Story and photo by Faye Powell
The Portland Upside
September 2009

p:ear gives homeless youth like Letti a space to grow creatively, intellectually and emotionally.

If home is where the heart is, what happens to the heart when one is homeless?

Seven years ago, Joy Cartier, Beth Burns and Pippa Arend had a vision of a safe haven for homeless youth in Portland that would address the needs of the total person—heart, mind and body. The three committed teachers from the alternative Greenhouse School were unwilling to give up on their homeless students when the school lost its funding. They also realized that education was only part of the solution. So together they raised $2,000—enough for one month’s rent—and p:ear (project: education, art, recreation) was born.

Associate director Cartier succinctly sums up p:ear’s innovative approach: “No one can do fractions all day.”

Word and element pointing entries:
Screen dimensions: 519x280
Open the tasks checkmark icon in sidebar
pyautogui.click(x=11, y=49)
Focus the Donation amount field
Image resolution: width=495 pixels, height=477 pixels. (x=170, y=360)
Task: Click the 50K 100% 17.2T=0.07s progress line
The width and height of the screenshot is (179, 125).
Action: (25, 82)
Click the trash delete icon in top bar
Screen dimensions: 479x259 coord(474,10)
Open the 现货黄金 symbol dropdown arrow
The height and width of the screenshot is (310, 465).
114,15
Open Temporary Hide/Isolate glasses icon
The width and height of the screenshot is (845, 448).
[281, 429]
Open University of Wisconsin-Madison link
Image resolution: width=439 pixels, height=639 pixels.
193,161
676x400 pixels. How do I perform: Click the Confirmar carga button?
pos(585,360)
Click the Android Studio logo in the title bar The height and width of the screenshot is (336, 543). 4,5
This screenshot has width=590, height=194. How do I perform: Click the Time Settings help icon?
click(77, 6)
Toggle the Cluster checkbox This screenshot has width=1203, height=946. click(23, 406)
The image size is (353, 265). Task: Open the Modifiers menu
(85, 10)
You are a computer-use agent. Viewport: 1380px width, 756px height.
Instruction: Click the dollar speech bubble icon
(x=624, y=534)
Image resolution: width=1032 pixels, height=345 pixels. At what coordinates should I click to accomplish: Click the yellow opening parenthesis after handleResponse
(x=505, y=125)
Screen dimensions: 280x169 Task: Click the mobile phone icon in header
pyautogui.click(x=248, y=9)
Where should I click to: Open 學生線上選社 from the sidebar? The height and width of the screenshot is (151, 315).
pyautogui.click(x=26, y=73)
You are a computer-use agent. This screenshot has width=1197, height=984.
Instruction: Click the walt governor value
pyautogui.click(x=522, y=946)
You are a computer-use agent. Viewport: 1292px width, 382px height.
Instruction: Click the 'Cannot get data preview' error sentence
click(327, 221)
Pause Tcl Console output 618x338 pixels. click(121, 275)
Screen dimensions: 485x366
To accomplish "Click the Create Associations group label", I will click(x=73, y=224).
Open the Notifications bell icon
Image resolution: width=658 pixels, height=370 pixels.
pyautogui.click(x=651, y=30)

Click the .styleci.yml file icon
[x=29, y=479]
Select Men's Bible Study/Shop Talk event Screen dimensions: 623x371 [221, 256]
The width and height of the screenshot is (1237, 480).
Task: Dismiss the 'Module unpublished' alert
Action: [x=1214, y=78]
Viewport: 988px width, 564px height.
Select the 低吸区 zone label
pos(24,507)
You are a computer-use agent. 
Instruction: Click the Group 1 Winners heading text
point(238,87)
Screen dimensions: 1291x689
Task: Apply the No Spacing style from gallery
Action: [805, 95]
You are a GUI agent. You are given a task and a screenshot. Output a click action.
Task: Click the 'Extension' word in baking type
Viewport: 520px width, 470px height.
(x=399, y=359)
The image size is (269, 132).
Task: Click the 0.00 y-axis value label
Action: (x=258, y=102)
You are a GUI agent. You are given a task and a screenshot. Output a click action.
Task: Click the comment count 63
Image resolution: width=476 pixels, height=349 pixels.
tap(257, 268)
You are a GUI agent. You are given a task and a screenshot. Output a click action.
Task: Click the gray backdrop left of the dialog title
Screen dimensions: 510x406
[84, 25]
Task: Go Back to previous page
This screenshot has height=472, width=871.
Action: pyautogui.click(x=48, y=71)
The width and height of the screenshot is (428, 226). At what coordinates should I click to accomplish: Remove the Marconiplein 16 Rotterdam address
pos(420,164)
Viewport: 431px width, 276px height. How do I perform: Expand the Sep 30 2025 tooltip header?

DIRECTION A:
Can you render the entries from the line with "Select Men's Bible" up to and including the line with "tap(257, 268)" as a JSON list of strings, one string per line, with blank lines left out?
DIRECTION B:
Can you write the next part of the article about p:ear and Portland's homeless youth, continuing from its last sentence?

EXERCISE RESPONSE A:
[
  "Select Men's Bible Study/Shop Talk event Screen dimensions: 623x371 [221, 256]",
  "The width and height of the screenshot is (1237, 480).",
  "Task: Dismiss the 'Module unpublished' alert",
  "Action: [x=1214, y=78]",
  "Viewport: 988px width, 564px height.",
  "Select the 低吸区 zone label",
  "pos(24,507)",
  "You are a computer-use agent. ",
  "Instruction: Click the Group 1 Winners heading text",
  "point(238,87)",
  "Screen dimensions: 1291x689",
  "Task: Apply the No Spacing style from gallery",
  "Action: [805, 95]",
  "You are a GUI agent. You are given a task and a screenshot. Output a click action.",
  "Task: Click the 'Extension' word in baking type",
  "Viewport: 520px width, 470px height.",
  "(x=399, y=359)",
  "The image size is (269, 132).",
  "Task: Click the 0.00 y-axis value label",
  "Action: (x=258, y=102)",
  "You are a GUI agent. You are given a task and a screenshot. Output a click action.",
  "Task: Click the comment count 63",
  "Image resolution: width=476 pixels, height=349 pixels.",
  "tap(257, 268)"
]

EXERCISE RESPONSE B:
Today the trio’s vision is realized in an open, spacious and well-lighted building in Portland’s Old Town. Here homeless youth gather to create, study, and find emotional support, and encouragement from staff, adult mentors and one another. Daylight streams through the floor-to-ceiling windows of the art gallery. At the back of the gallery a darkroom and music room beckon. Adjacent to the gallery is a large space with tables and easels for art projects, a kitchen, library and comfortable reading chairs. A staircase leads up to an open office area where a staff of six takes care of administrative functions.

Formerly a doggie daycare, the p:ear facility was completely renovated by SERA Architects as their first 1% Solution project, a national initiative that challenges firms to donate one per cent of their staff to pro bono work. SERA gave time, energy, and resources to designing and furnishing the entire space. The firm donated much more than one per cent, according to Cartier.

Each day an average of 45 clients between the ages of 15 and 24 come to paint, draw, photograph, play the piano, read, work on their GED (General Educational Development) certification, or just hang out. Approximately 350 young people participate in p:ear’s programs throughout the year. Local artists, photographers, and teachers mentor the youth. Every two months the gallery mounts a new exhibit of youth art alongside a featured professional artist. p:ear participates in First Thursday, and the proud young artists receive 90 per cent of the proceeds of their sold art.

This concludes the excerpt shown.